La situation va rentrer dans l’ordre, pour quelques temps, en Dauphiné. Puis très vite, le peuple des campagnes va s’apercevoir qu’une fois de plus, il s’est fait gruger, et d’autres troubles se produiront. Alors que la province pourrait tirer une certaine fierté des événements qui se sont déroulés en juillet 89 et qui ont, finalement, eu autant d’importance que la journée des Tuiles à Grenoble, ce n’est pas ce qui va se passer. Nombre d’historiens régionaux vont reléguer ces agissements de la « populace » au simple rang de « banditisme », n’hésitant pas, parfois, à parler de honte et d’épisode peu glorieux de l’histoire locale. Il est vrai que les agissements souvent déraisonnés des plus pauvres ne réjouissent guère « les âmes bien nées ».

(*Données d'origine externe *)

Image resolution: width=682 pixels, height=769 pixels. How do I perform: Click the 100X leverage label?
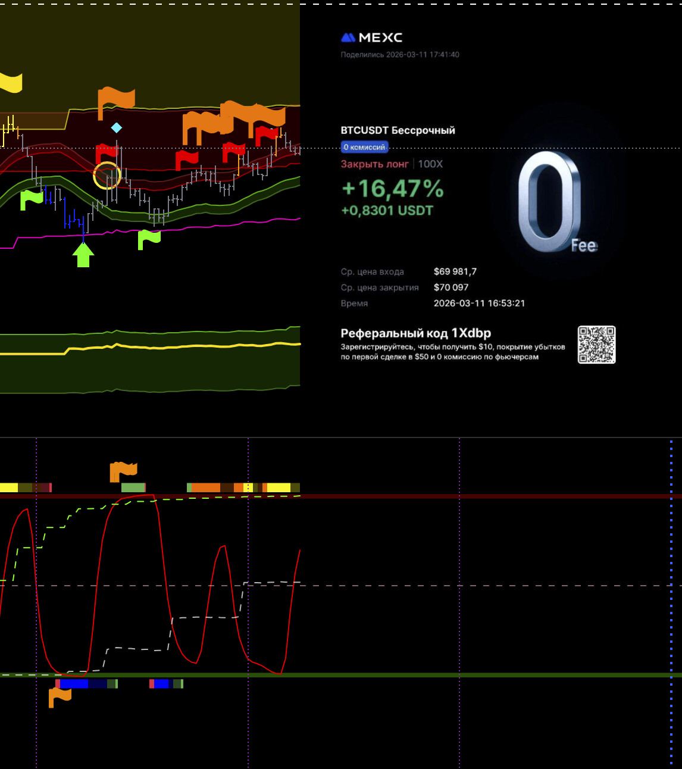(x=430, y=164)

Notes – la dernière illustration (que l’on peut agrandir par double clic) est une reproduction du jugement condamnant deux paysans d’Artas et de Saint Agnin à être exécutés par pendaison. Source du document : article historique sur le site de la mairie de Nivolas Vermelle, rédigé par Daniel Herrero, et fournissant de nombreuses informations complémentaires et passionnantes à cette chronique. Les cartes postales reproduites plus haut proviennent de la collection de l’auteur. L’origine précise des gravures concernant les uniformes militaires, milicien et dragons, n’est pas connue.
Post scriptum – Ceux qui persistent à penser que nous n’avons aucune leçon à tirer de l’histoire, ceux qui ne voient pas le rapport entre cette chronique et l’actualité, feraient bien de s’intéresser à ce qui se passe pas très loin de chez eux, en Grèce par exemple. Observez bien le déroulement des événements à Athènes et ailleurs : le pire est devant nous. L’outrecuidance de la bourgeoisie et de la noblesse en 1789 n’était qu’une pâle copie de celle des larrons qui nous gouvernent. Une nouvelle nuit du 4 août, mais à l’inverse de la précédente pourrait-on dire sans craindre d’exagérer.
3 Comments so far...
Phiphi Says:
14 février 2012 at 13:41.
Merci Paul.
J’ai bien peur d’être d’accord avec ce que tu écris dans le post scriptum
Patrick Perrusset Says:
3 février 2015 at 11:42.
Votre première photo n’est pas celle du château de Meyzieu mais de la première Mairie école.
Pour en savoir plus sur le château de Meyzieu
Page du site du GEHCM
http://www.gehcm.fr/66-le-chateau-de-la-verpillere.html
Livre d’Henri Charlin : Autour du château de Meyzieu Edition Bellier
Autres sources et détails sur la grande peur à Meyzieu dans les écrits de Mr Charlin
a) Meyzieu 1788-1794 Investigations à travers les archives de la ville de Meyzieu Imprimerie de l’Est lyonnais 07/1991
b) Meyzieu et sa région Actes des journées d’études 1987 Imprimerie DELTA
Paul Says:
4 février 2015 at 12:16.
@ Patrick Perrusset – Merci pour toutes ces précisions qui me seront utiles pour des recherches ultérieures.